Taxpayers Should Sue Congress
Right now Speaker John Boehner's plans to sue President Obama for not enforcing the laws as the Republican leader thinks he should is a political ploy he may hope will serve to derail pressure in his caucus for impeachment, but it is one that can easily escalate because the inmates are running the asylum.
Boehner and the GOP establishment are easily intimidated by the Tea Party and other extremists who have been talking impeachment for years while accusing the President of blocking their reactionary agenda. The loudest voices on the far right are coming from, among others, Reps. Michele Bachmann, Louie Gohmert, Darrell Issa, Jason Chafetz, Steve King, Lou Barletta Steve Stockman, Michael Burgess, Kerry Bentivolio, Paul Braun, Dana Rohrbacher and Blake Farenthold. Some Republican senators toying with the I word include Ted Cruz, Lindsey Graham, Tom Coburn, Mike Lee, James Inhofe and Tim Scott.
Success in November’s off-year election — more House seats and control of the Senate — could easily push that talk over the edge. If Boehner thinks his lawsuit can head off that effort he may be sadly mistaken, finding that he gave it impetus, not delay. The courts are likely to throw it out and the lunatic fringe will tell him, "If the courts won't do it, then we must."
Anyone with a memory knows it can backfire with unintended consequences. The last time they tried it, going after Bill Clinton for lying about an affair with an intern, it cost the party dearly and strengthened the president.
Jewish voters, who had given Clinton around 80 percent of their votes in his two elections, were almost equally supportive of Obama in both of his, and another impeachment, driven by the GOP’s far Right, is likely to be one more reason Jews will stay in the Democratic fold.
Will it be political suicide for the Republicans this time? Let's hope so.
Boehner complains about the lack of bipartisan compromise in the House; it’s not because Democrats won’t go along with Tea Party demands but because he does. Immigration reform could pass today with more than enough Republican and Democratic votes but he won’t allow it to come up because of opposition from his own extremists. A broad range of Jewish groups list immigration reform as a top domestic priority.

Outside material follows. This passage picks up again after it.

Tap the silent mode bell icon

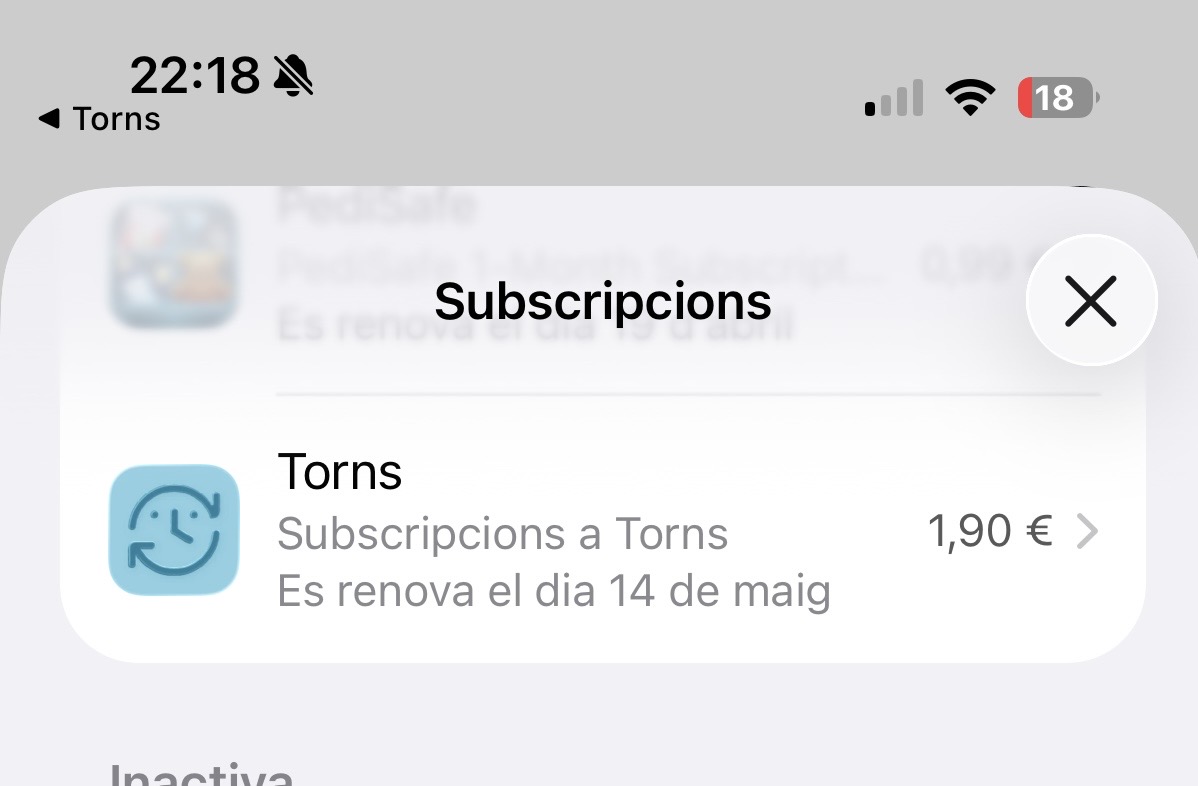[x=293, y=76]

Now he’s accusing the president of “not faithfully executing the law” because of his use of signing statements, executive orders and other administrative actions. That outrage might have some credibility if Boehner and his fellow Republicans had made the same charges during the administrations of the last three Republican presidents, who used those measures much more frequently than Obama.
In fact, historically Republicans have used them more often than Democrats. The last president to use them less frequently than Obama was Grover Cleveland.
So why the tumult now? To divert attention from the Republicans’ own obstructionism and deep divisions between the right and the far right in their own party. And because screaming, shouting and suing are apparently preferable to enacting legislation that the lunatic fringe might not like.
If Boehner wants to file a lawsuit, taxpayers should counter with a class action suit of their own accusing him of wasting so many millions of their tax dollars on a frivolous political stunt, and for passing bills going nowhere while refusing to work with the minority to enact bipartisan compromises to solve the nation’s real problems.